Work instructions: Could you write out, word for word, each line from the one containing "Viewport: 1862px width, 1164px height." to the last line of the data below, both included and nothing more?

==== Data

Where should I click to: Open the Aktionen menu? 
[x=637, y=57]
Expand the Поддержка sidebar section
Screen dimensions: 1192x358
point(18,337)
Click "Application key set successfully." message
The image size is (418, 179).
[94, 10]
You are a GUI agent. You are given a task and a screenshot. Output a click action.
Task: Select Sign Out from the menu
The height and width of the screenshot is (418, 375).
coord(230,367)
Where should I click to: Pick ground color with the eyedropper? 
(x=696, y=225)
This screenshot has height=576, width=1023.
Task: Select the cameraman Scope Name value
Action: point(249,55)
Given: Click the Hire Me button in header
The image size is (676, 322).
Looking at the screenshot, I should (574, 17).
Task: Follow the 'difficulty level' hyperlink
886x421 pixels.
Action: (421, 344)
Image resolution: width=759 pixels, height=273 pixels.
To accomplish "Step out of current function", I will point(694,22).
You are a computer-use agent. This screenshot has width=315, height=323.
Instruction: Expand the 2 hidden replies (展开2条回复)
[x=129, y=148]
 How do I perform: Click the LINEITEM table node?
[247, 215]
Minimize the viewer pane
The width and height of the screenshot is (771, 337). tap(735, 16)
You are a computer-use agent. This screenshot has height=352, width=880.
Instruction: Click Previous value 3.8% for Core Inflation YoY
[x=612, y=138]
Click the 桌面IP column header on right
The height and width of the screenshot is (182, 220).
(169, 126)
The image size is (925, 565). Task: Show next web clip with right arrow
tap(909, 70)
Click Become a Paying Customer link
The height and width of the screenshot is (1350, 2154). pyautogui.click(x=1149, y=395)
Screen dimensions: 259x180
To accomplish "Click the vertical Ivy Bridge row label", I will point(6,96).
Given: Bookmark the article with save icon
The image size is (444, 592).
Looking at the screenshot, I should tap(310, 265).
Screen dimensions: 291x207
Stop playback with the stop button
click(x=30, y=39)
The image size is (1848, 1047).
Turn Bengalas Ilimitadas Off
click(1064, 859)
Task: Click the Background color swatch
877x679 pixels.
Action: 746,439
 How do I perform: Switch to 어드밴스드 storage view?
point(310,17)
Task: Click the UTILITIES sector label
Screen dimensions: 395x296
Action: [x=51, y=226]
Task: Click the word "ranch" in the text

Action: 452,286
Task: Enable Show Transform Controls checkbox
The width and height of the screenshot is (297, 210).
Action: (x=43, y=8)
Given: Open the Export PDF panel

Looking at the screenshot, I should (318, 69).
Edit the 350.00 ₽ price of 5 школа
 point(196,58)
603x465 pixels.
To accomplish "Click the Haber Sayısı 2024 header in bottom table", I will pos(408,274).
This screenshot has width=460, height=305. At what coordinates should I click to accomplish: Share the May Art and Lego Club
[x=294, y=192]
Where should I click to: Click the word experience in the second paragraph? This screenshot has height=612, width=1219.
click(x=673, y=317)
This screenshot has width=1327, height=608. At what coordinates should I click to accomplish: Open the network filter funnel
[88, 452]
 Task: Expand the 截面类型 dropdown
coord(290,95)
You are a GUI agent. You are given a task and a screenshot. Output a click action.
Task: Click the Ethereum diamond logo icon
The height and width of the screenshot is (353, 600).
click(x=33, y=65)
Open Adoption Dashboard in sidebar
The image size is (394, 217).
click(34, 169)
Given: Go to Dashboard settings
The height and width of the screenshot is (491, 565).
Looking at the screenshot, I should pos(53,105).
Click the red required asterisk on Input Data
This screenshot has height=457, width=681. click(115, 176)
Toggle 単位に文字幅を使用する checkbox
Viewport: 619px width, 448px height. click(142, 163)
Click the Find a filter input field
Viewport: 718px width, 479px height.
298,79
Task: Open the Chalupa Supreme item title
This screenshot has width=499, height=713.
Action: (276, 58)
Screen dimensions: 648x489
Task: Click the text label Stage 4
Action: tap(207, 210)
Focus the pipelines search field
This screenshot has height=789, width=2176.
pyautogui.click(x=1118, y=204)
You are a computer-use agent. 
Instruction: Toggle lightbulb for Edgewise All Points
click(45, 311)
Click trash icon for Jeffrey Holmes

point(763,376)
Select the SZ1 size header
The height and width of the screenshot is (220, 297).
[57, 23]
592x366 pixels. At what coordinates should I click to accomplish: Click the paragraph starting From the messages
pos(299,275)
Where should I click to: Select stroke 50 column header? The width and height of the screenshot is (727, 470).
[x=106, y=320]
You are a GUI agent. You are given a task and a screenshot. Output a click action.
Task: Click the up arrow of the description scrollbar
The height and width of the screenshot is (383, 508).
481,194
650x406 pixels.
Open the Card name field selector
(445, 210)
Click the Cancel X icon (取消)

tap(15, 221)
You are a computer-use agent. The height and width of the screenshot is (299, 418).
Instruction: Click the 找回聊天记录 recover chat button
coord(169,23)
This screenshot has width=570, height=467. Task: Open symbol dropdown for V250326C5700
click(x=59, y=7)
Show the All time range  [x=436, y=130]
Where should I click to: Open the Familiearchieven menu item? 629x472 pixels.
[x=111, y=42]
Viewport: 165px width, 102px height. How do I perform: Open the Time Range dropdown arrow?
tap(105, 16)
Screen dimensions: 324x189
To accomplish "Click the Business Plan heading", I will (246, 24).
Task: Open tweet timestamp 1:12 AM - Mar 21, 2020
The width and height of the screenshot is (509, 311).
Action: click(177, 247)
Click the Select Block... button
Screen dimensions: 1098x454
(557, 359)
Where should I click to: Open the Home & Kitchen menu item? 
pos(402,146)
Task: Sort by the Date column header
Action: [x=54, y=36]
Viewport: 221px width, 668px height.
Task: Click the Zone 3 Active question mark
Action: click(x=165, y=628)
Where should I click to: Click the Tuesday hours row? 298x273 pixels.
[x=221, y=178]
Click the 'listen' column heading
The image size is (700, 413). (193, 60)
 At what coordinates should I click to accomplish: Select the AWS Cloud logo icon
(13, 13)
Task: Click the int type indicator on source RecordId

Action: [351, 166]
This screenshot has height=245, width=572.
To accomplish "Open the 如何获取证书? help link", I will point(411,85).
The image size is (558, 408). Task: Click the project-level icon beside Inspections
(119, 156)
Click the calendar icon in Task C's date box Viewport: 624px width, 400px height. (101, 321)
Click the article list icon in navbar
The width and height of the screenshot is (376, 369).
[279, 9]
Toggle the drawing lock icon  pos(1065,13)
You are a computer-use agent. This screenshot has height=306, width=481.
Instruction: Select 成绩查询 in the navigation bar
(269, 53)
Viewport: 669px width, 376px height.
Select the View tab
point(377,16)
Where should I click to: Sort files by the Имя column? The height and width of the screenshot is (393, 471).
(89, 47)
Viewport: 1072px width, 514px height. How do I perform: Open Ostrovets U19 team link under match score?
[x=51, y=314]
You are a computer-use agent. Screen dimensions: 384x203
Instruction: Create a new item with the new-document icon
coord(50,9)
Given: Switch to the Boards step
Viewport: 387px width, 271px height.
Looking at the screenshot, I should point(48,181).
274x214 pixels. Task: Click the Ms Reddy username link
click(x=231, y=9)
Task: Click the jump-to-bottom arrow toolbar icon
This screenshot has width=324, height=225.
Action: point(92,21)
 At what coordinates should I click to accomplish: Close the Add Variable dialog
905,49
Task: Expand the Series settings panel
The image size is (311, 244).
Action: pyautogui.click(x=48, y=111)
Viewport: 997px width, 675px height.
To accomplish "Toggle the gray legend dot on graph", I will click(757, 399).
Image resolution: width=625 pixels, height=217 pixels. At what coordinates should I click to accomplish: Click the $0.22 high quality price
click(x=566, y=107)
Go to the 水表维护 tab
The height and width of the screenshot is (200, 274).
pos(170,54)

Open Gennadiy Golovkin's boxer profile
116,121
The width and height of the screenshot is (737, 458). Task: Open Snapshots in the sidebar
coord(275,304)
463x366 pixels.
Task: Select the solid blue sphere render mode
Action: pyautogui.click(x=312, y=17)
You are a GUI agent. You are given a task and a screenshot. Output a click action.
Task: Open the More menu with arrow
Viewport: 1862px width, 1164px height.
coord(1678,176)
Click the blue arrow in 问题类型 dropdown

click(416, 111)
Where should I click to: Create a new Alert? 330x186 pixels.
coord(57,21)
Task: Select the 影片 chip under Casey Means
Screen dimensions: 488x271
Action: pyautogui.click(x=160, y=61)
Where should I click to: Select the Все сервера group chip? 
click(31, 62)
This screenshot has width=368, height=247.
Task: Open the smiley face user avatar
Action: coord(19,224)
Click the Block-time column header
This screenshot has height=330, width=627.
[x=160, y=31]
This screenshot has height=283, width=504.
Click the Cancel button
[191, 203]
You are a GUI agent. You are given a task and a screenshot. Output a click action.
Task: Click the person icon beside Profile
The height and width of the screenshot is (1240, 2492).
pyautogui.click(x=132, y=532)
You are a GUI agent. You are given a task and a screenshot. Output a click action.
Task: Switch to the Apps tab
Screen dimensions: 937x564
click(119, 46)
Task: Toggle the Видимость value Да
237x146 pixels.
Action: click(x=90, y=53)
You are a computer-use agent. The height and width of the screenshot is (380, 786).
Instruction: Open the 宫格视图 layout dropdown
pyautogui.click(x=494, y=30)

========

Reply to the exercise:
Viewport: 1862px width, 1164px height.
coord(1678,176)
Click the blue arrow in 问题类型 dropdown

click(416, 111)
Where should I click to: Create a new Alert? 330x186 pixels.
coord(57,21)
Task: Select the 影片 chip under Casey Means
Screen dimensions: 488x271
Action: pyautogui.click(x=160, y=61)
Where should I click to: Select the Все сервера group chip? 
click(31, 62)
This screenshot has width=368, height=247.
Task: Open the smiley face user avatar
Action: coord(19,224)
Click the Block-time column header
This screenshot has height=330, width=627.
[x=160, y=31]
This screenshot has height=283, width=504.
Click the Cancel button
[191, 203]
You are a GUI agent. You are given a task and a screenshot. Output a click action.
Task: Click the person icon beside Profile
The height and width of the screenshot is (1240, 2492).
pyautogui.click(x=132, y=532)
You are a GUI agent. You are given a task and a screenshot. Output a click action.
Task: Switch to the Apps tab
Screen dimensions: 937x564
click(119, 46)
Task: Toggle the Видимость value Да
237x146 pixels.
Action: click(x=90, y=53)
You are a computer-use agent. The height and width of the screenshot is (380, 786).
Instruction: Open the 宫格视图 layout dropdown
pyautogui.click(x=494, y=30)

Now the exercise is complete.